29/05/2008 - Agricultural commodity prices should ease from their recent record peaks but over the next 10 years they are expected to average well above the mean of the past decade, according to the latest
The current high prices will hit poor and hungry people hardest, particularly those who are net food buyers in urban areas in low income countries. Humanitarian aid is the best short term solution for this situation while in the longer term the emphasis in these countries needs to be on improving farm productivity as well as growth and broader economic development.
“The way to address rising food prices is not through protectionism but to open up agricultural markets and to free up the productive capacity of farmers, who have proven repeatedly that they will respond to market
incentives,” said OECD Secretary-General Angel Gurría at the Outlook’s launch in Paris. “Governments can also do more to foster growth and development in poor countries, so as to improve the purchasing power of the most vulnerable food buyers.”
Food prices and their impact on the world economy will be one of the issues that will be addressed at the OECD Ministerial Council Meeting in Paris on 4-5 June 2008. At a separate meeting in Rome, on 3-5 June, heads of state and government from around the world will discuss policies and strategies on how to improve world food security and re-launch agriculture in rural communities of developing countries.
“Coherent action is urgently needed by the international community to deal with the impact of higher prices on the hungry and poor,” Jacques Diouf, Director-General of the FAO said at a press conference to launch the Outlook in Paris. “Today around 862 million people are suffering from hunger and malnourishment – this highlights the need to re- invest in agriculture. It should be clear now that agriculture needs to be put back onto the development agenda.”

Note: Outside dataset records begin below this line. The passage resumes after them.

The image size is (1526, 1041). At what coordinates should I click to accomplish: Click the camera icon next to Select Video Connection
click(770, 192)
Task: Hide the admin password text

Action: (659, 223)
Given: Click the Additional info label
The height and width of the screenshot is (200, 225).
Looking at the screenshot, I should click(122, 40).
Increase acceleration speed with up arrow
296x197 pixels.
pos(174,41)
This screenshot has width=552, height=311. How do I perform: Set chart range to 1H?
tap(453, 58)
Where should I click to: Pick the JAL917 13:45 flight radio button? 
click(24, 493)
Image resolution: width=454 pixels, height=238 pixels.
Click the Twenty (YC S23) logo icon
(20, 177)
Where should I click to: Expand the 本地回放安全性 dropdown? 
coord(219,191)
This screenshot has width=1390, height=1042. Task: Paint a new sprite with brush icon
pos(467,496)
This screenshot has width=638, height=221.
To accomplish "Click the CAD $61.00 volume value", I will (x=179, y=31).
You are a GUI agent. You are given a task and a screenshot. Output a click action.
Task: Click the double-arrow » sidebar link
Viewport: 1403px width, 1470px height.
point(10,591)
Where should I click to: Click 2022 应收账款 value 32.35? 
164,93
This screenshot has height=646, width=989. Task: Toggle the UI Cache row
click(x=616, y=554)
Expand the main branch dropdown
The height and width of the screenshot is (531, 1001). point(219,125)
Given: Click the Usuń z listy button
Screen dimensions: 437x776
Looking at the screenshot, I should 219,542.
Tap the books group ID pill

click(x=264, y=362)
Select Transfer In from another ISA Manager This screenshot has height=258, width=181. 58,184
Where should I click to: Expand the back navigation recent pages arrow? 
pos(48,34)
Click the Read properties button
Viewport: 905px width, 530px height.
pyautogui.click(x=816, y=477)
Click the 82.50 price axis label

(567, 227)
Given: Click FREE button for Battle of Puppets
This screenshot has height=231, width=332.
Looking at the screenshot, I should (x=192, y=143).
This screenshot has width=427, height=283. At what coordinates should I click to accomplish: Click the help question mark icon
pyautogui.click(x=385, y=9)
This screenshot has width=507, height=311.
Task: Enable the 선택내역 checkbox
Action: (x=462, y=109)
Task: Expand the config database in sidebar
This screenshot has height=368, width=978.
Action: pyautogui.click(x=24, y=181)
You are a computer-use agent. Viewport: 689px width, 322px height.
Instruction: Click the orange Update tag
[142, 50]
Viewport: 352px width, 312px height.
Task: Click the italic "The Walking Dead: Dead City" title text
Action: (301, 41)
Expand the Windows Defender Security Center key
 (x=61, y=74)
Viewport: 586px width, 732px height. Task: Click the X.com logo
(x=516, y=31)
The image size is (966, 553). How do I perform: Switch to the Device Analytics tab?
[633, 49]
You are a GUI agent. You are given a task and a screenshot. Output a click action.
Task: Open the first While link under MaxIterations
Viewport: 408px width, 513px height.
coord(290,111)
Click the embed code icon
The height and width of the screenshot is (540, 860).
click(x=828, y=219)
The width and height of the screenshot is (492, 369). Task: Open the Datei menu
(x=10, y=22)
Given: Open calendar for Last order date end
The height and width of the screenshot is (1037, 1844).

In comparing averages of the coming decade with those of the past, real prices, i.e. nominal prices corrected for inflation, are projected to increase in a range from less than 10 per cent for rice and sugar, under 20 per cent for wheat, around 30 per cent for butter, coarse grains and oilseeds to over 50 per cent for vegetable oils, according to the report.
Prices may also become more volatile because stock levels are expected to remain low and as some of the demand for agricultural commodities becomes less responsive to price changes. The recent increase in
investment funds on commodity futures markets might also become an additional factor in price variability. Climate change, too, may affect crop production and supply in unforeseen ways.
The report says that drought in some of the world’s main grain-producing regions in the context of low stocks was a large – but transitory – factor in the sharp price rises of the past two years. More permanent factors such as high oil prices, changing diets, urbanisation, economic growth and expanding populations, are also at play and are behind the expectation of higher average prices in the coming ten years than over the past decade.
Growing demand for biofuel is another factor contributing to higher prices. World fuel ethanol production tripled between 2000 and 2007 and is expected to double again between now and 2017 to reach 127 billion litres a year. Biodiesel production is seen to expand from 11 billion litres a year in 2007 to around 24 billion litres by 2017. The growth in biofuel production adds to demand for grains, oilseeds and sugar, so contributing to higher crop prices.
In OECD countries, at least, this growth of biofuel production has thus far been driven largely by policy measures and the report says that it is not clear that the energy security, environmental and economic objectives of biofuel policies will be achieved with current production technologies. The report suggests further review of existing biofuel policies.